Directed by Chris Green and Steven Morana, Beast Within tries to bring the lycanthropy legend into the digital age by centering the action on the online release of Werewolves Awaken, a monster mystery game where players try to find out who the monster is before they end up his or her next meal. It started as a real-world card game, originated by werewolf enthusiast and generally creepy old rich guy Brian (Art Hindle), but has been retooled as an app by a coding whizz kid named August (Steve Morana). It’s during the big media launch party for the online game that the bodies start piling up, their half-eaten, chunky remains a sure sign that the game is about to become more real than any of the players could ever imagine,
While the people up on the screen may act shocked about the appearance of the monster, the audience already knows about the werewolf because the movie opens with a scene not only showing us the creature but gives away the big secret about the identity of the human under all that hair. That’s right, Beast Within opens with the ending. Maybe not the entire ending, but enough of it to make all the planned surprises that follow fall flat. It’s a strange choice for the three directors to make, as is their subsequent use of voice-overs by August to explain away the various plot points that could have given the film a heightened sense of mystery. The end result is a movie that tells instead of shows, and that takes all the fun out of watching it.

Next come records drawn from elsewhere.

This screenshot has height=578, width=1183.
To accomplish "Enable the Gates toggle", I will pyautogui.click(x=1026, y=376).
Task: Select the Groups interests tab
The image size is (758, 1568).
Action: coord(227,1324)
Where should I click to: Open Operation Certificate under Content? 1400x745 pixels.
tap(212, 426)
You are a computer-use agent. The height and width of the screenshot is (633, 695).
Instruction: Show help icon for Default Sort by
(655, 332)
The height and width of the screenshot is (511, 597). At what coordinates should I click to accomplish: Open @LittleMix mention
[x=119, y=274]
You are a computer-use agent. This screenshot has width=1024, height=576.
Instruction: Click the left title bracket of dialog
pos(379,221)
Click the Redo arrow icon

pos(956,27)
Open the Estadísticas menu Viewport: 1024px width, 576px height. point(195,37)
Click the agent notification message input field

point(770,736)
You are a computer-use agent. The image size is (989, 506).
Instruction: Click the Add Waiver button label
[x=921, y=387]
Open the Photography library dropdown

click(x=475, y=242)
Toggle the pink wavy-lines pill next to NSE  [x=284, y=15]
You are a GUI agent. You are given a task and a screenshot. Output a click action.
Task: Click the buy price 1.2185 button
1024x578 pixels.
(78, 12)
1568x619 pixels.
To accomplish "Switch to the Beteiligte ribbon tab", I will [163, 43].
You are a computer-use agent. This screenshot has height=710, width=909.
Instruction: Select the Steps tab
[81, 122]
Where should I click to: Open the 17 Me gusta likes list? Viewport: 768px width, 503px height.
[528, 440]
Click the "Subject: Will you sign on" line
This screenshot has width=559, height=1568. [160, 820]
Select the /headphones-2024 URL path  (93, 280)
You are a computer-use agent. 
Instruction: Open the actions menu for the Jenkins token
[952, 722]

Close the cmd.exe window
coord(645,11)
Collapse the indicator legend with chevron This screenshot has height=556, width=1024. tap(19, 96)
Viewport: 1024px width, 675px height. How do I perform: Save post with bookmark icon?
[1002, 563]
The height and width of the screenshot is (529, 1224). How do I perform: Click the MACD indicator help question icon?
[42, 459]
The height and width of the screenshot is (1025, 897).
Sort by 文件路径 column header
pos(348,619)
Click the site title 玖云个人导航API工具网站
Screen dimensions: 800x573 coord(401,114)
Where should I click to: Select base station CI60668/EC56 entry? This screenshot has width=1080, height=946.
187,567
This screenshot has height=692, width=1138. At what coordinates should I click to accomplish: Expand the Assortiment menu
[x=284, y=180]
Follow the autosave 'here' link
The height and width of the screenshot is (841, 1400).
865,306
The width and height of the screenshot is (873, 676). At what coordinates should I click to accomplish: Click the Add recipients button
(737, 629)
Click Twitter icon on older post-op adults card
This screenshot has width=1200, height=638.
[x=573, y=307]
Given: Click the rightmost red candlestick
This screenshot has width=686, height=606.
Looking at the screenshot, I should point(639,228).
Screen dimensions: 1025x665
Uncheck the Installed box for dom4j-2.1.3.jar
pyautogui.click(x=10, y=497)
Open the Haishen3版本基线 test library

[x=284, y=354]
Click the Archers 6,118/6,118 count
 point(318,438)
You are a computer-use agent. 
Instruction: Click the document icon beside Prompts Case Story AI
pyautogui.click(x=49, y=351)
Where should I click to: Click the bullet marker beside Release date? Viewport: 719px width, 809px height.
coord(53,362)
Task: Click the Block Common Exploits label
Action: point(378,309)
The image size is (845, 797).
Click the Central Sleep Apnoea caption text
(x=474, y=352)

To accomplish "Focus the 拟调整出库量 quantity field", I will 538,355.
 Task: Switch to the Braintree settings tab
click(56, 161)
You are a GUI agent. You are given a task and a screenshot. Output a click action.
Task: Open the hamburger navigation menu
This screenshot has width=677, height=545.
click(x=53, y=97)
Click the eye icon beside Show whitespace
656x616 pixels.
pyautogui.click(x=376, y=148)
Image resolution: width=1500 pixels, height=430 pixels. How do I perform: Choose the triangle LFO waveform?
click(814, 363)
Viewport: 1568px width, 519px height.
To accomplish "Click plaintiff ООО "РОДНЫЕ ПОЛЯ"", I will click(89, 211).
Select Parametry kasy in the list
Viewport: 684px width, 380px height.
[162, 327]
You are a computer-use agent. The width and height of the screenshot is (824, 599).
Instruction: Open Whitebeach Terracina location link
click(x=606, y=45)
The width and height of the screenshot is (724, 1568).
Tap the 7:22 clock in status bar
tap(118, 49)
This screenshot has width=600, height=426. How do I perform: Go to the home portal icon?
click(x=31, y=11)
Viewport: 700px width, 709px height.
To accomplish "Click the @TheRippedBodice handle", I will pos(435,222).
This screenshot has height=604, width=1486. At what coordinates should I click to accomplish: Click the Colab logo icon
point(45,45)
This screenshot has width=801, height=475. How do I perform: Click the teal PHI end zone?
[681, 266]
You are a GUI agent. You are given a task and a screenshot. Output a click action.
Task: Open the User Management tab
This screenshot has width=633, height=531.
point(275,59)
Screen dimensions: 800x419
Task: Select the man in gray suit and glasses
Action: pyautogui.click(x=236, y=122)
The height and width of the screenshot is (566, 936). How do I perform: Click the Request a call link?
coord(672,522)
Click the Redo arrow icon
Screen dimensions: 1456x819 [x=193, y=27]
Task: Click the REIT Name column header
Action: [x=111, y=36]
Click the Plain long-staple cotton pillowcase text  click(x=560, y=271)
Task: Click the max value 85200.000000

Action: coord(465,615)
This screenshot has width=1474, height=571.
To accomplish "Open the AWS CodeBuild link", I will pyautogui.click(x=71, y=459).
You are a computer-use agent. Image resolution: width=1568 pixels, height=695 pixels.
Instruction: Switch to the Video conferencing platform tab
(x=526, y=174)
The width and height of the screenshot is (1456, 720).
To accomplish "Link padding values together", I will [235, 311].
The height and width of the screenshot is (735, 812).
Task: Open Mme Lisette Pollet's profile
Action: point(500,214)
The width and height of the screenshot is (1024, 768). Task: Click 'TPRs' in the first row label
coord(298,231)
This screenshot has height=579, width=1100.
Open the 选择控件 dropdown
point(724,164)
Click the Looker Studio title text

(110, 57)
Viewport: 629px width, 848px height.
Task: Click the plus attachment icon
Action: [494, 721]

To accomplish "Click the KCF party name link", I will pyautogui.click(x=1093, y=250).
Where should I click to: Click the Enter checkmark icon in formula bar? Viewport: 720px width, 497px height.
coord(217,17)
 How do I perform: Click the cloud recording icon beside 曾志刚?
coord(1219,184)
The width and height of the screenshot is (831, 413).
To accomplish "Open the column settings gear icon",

Although the movie stumbles in terms of plot and presentation, there are a few highpoints that make it worth watching, the highest being the performance of Holly Deveaux as Cheyenne, an internet camgirl, a career she explains as ‘taking her clothes off on the internet for money’. Although she and August have been chatting online for a while, their first in-the-flesh meeting is at the launch party and it does not go well. It’s an awkward scene, but Deveaux really adds a spark of defiance to it that lights up the screen in an unexpected, but delightful way. Her presence should be a wake-up call to the rest of the cast to step up to her level or be overshadowed until the final reel, and none of them rise to the challenge. Not the leading man and certainly not the monster.
There is also a cameo appearance by the always entertaining Colm Feore as Father Roman, a pissed-off padre who crashes the launch party to protest a bit too much about the evil that Werewolves Awaken will release upon the world. It’s not a big part, but it’s fun to watch Feore chew the scenery to pieces.